Il avait dit la même chose deux jours plus tôt sur la Plaza Villarroel
de La Paz, ajoutant alors: "Nous allons affronter l'impérialisme nord-américain.
Nous sommes les commandants de la libération de la Bolivie".
Le candidat d'Evo Morales à la vice-présidence, le sociologue
et professeur d'université Alvaro Garcia Linera, avait auparavant
planté ainsi le décor historique: "Après 513 ans de
domination coloniale, 180 ans de discrimination républicaine et 20
ans de libéralisme néfaste, la nuit néolibérale
va se fermer et la patrie renaîtra de la main de ses combattants, le
peuple travailleur".
Cette vision indigéniste ne rassure pas la minorité blanche
et métisse face à la montée en puissance des communautés
autochtones (plus de 60% de la population). Avec sa peau pâle et son
physique quasi suédois, Alvaro Garcia Linera confère néanmoins
un caractère multiethnique à la candidature de l'Indien aymara
au teint cuivré qu'est Evo Morales.
Candidat du Mouvement vers le socialisme (MAS), qu'il définit comme
"instrument politique de la souveraineté des peuples", Evo Morales,
46 ans, est crédité dans le dernier sondage de 34,2% des intentions
de vote.
Avec 27,7%, son principal adversaire est l'ex-président intérimaire
(2001-2002) Jorge Quiroga, leader du Pouvoir démocratique et social
(Podemos, droite libérale). Elégant ingénieur et administrateur d'entreprises
de 45 ans, entré en politique de la main de l'ex-dictateur
Hugo Banzer, Jorge Quiroga a
été formé aux Etats-Unis.
Il défend la signature avec Washington d'un traité de libre-échange et
propose aux multinationales une renégociation, plus avantageuse pour la Bolivie,
des contrats d'exploitation du gaz et du pétrole.
L'armée rompt son silence
Si aucun candidat présidentiel n'obtenait la majorité absolue
dimanche, c'est au Parlement, par le vote des députés et sénateurs
réunis, que devraient être départagés les deux
candidats les mieux placés au premier tour. Cette disposition constitutionnelle
n'écarte pas la possibilité d'une alliance parlementaire qui
frustrerait de la victoire finale le vainqueur du premier tour.
Mais l'armée a bouleversé la donne constitutionnelle en rompant
le silence qu'elle observait depuis le retour à démocratie, en 1982.
Son commandant en chef, Marco Antonio Justiniano, a estimé
que le vainqueur du premier tour, même sans majorité absolue,
devrait recevoir l'écharpe présidentielle afin de garantir
un climat de paix. Cet avis est partagé par le candidat conservateur et "roi du ciment"
Samuel Doria Medina, 3e dans les sondages avec 8,9% des intentions de vote.
Dans ces conditions, la présidence n'échappera que difficilement
à Evo Morales. Ses partisans dominent la rue et l'un des plus notoires,
le sénateur et dirigeant paysan Roman Loayza, a averti qu' Evo Morales
sera président "de gré ou de force".

——

Vos tâches =
• 1. Mettez à jour le passage de l'article sur l'élection présidentielle bolivienne compris entre "Avec 27,7%, son" et "et du pétrole.", inclus, en remplaçant "Washington" par "les Etats-Unis".
• 2. Selon l'article sur l'élection présidentielle bolivienne, de quel pourcentage des intentions de vote le dernier sondage crédite-t-il Evo Morales ?

Données brutes =

——

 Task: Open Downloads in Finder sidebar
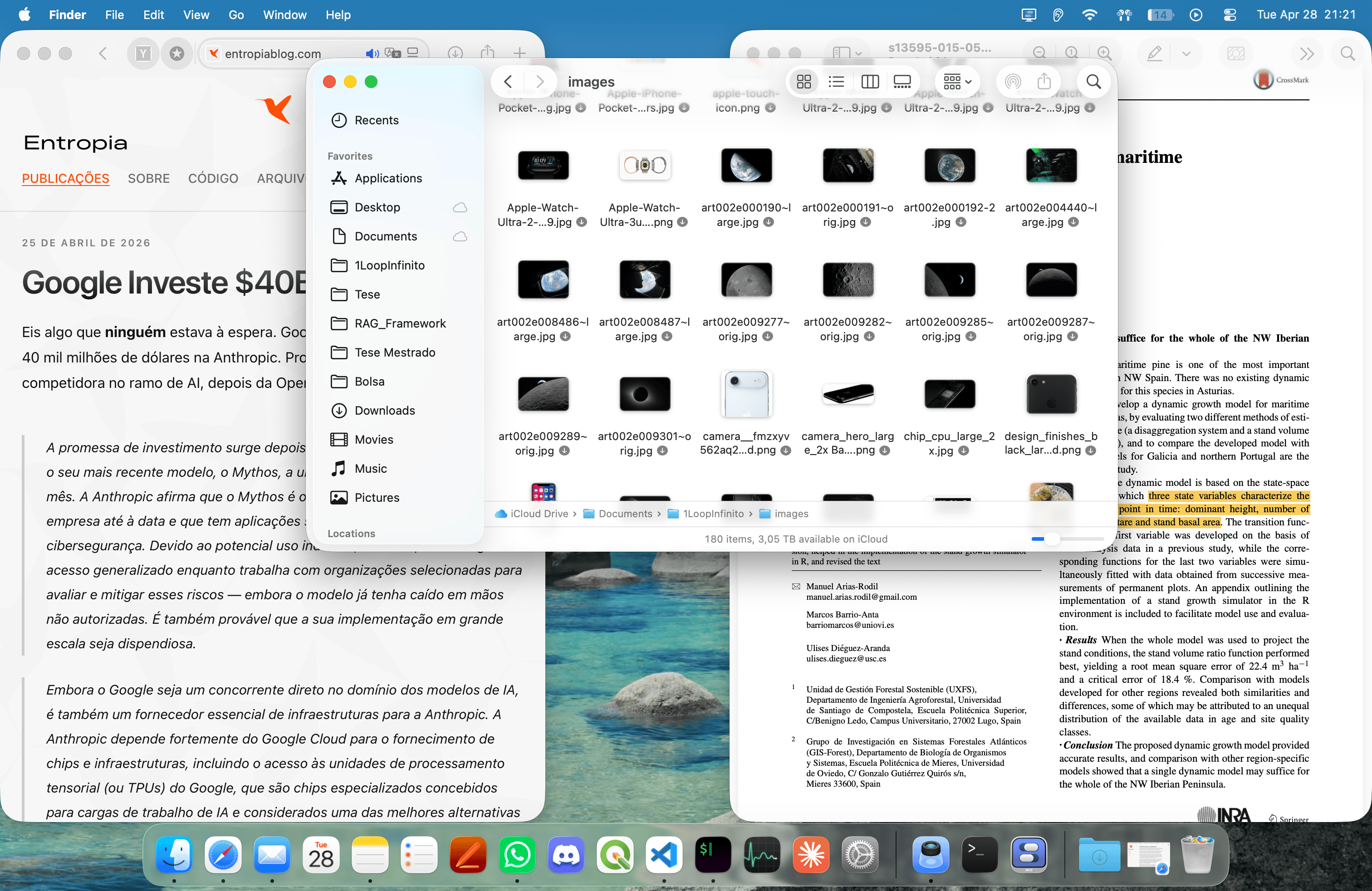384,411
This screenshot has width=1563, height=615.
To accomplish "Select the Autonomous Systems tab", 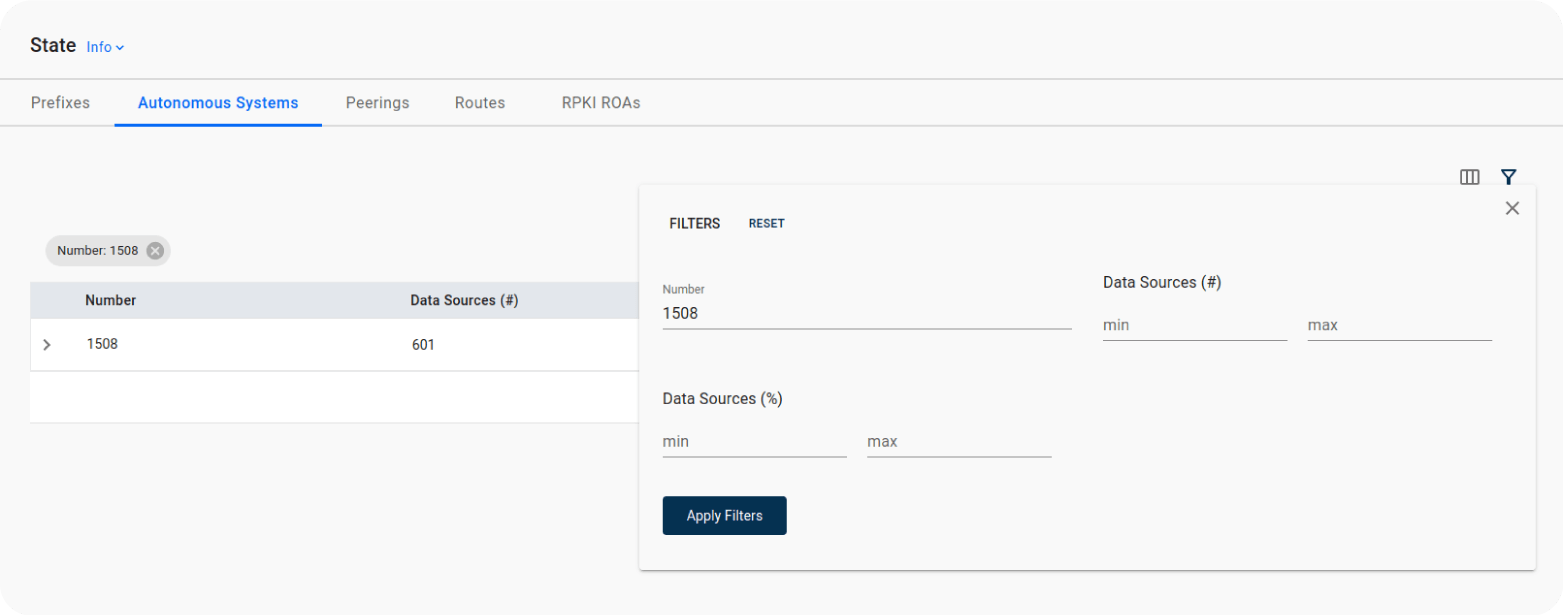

——

Réponses attendues =
• 1.
Avec 27,7%, son principal adversaire est l'ex-président intérimaire
(2001-2002) Jorge Quiroga, leader du Pouvoir démocratique et social
(Podemos, droite libérale). Elégant ingénieur et administrateur d'entreprises
de 45 ans, entré en politique de la main de l'ex-dictateur
Hugo Banzer, Jorge Quiroga a
été formé aux Etats-Unis.
Il défend la signature avec les Etats-Unis d'un traité de libre-échange et
propose aux multinationales une renégociation, plus avantageuse pour la Bolivie,
des contrats d'exploitation du gaz et du pétrole.

• 2. 34,2 % des intentions de vote.